Problems to solve>
1. Decide whether each statement below agrees with the CUNY comment thread. Answer yes or no for each, and quote the deciding words from the thread.
(a) The claim under discussion was brought by the plaintiffs.
(b) The co-defendants said CUNY should have stopped the plaintiffs from calling them antisemites.
(c) According to stevewhitemd, doing the right thing keeps one from getting hit.
2. Using the CUNY comment thread, answer each question on its own line, marked (a), (b), (c).
(a) On what date and at what time was the first comment posted?
(b) To whom is stevewhitemd replying?
(c) Which two doctors does stevewhitemd name?
3. Carry on the CUNY comment thread past its final line.

Passage to read>
----

E Howard Hunt | July 11, 2024 at 9:25 am

Does anybody teach at these F-ing joints?

It’s hard to follow. I was trying to figure out if there was a claim that Jews have any special privilege, and if not, what was the argument about.

    It is complicated – CUNY is getting hit on all sides. This was about a claim brought by their co-defendants, not the plaintiffs.

    The co-defendants said CUNY should have stopped the plaintiffs from calling them antisemites. It’s hard to understand because it makes no sense and they have nothing to back it up, like the judge said.

      stevewhitemd in reply to Jane Coleman. | July 11, 2024 at 11:25 am

      When one is being hit from all sides, the best defense is to do the right thing. You’ll still get hit but you’ll be able to hold your head high. CUNY should have shut down the discriminatory behavior against the Jewish faculty and students — while that would have enraged Drs. Wetzel and Perea, doing so would have spared it all the legal issues it has now and the repetitional hit it has suffered.

----

Given records>
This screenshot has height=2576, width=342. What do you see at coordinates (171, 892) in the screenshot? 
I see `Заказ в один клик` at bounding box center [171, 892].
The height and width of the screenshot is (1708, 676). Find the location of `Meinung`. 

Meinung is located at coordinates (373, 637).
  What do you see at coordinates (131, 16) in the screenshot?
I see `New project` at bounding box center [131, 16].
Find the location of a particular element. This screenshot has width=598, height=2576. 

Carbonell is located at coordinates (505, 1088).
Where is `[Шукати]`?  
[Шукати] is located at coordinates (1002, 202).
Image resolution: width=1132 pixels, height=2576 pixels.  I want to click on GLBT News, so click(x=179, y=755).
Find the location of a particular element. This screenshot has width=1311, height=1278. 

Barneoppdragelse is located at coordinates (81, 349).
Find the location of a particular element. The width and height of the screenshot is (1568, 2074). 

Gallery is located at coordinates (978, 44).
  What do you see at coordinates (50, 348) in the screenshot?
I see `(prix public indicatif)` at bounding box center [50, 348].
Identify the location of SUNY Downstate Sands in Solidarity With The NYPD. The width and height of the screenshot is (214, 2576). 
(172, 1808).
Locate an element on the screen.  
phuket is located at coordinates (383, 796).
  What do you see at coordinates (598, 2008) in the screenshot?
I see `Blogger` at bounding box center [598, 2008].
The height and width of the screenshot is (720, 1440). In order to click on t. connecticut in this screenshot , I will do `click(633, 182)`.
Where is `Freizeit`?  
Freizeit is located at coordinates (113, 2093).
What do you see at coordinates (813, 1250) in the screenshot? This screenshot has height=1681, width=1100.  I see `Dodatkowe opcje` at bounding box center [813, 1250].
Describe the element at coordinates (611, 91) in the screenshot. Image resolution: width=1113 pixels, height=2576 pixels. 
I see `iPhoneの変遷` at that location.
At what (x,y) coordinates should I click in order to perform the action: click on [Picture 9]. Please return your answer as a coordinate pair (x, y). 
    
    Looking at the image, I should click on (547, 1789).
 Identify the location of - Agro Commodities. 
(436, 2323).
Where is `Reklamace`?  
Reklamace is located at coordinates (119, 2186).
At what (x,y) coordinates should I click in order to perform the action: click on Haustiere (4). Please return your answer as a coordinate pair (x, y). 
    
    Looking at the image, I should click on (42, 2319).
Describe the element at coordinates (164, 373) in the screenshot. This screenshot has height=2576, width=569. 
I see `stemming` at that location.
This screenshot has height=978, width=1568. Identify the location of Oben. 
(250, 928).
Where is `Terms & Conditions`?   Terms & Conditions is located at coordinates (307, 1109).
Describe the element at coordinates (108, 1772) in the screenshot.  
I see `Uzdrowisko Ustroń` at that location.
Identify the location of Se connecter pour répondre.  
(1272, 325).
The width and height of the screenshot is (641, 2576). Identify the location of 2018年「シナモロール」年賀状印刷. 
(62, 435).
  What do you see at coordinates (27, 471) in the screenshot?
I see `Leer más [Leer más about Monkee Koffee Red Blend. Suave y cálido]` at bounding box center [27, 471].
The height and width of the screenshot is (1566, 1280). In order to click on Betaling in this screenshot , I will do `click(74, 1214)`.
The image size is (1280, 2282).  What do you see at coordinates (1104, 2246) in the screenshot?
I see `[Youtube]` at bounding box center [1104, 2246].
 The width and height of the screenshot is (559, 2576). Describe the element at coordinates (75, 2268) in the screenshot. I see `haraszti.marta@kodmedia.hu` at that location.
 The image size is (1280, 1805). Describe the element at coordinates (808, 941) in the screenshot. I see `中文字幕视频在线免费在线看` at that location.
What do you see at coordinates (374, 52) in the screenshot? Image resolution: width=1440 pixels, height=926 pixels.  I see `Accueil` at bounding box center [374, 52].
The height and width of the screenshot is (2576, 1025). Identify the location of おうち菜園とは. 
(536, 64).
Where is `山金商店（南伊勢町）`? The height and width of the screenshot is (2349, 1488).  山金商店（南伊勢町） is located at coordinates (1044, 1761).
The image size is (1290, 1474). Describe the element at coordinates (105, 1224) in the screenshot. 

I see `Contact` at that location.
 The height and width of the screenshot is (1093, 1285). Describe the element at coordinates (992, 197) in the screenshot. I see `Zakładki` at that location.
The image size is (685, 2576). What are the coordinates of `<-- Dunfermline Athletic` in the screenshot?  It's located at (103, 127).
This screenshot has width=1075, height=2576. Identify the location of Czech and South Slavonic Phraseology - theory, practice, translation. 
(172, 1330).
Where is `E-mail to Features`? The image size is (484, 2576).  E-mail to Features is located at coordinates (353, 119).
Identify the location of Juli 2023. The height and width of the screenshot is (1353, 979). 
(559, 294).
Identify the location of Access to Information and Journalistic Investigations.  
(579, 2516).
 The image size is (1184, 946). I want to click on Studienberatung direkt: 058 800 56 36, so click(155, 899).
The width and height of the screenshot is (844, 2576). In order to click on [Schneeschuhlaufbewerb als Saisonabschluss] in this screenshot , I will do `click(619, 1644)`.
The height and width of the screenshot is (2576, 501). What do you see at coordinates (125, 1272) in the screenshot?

----

Per-task outputs>
1.
(a) No: "This was about a claim brought by their co-defendants, not the plaintiffs."
(b) Yes: "The co-defendants said CUNY should have stopped the plaintiffs from calling them antisemites."
(c) No: "You’ll still get hit but you’ll be able to hold your head high."

2.
(a) July 11, 2024, at 9:25 am
(b) Jane Coleman
(c) Drs. Wetzel and Perea

3.
This looks like more blue vs. blue conflict. They will all have another chance to talk it over when they all meet at the election booths in November to vote for their favorite woke Dems.

destroycommunism | July 11, 2024 at 12:42 pm

look,,america is out of control which is the way the lefty needs us to be

whats it going to take to right this sinking ship!!!??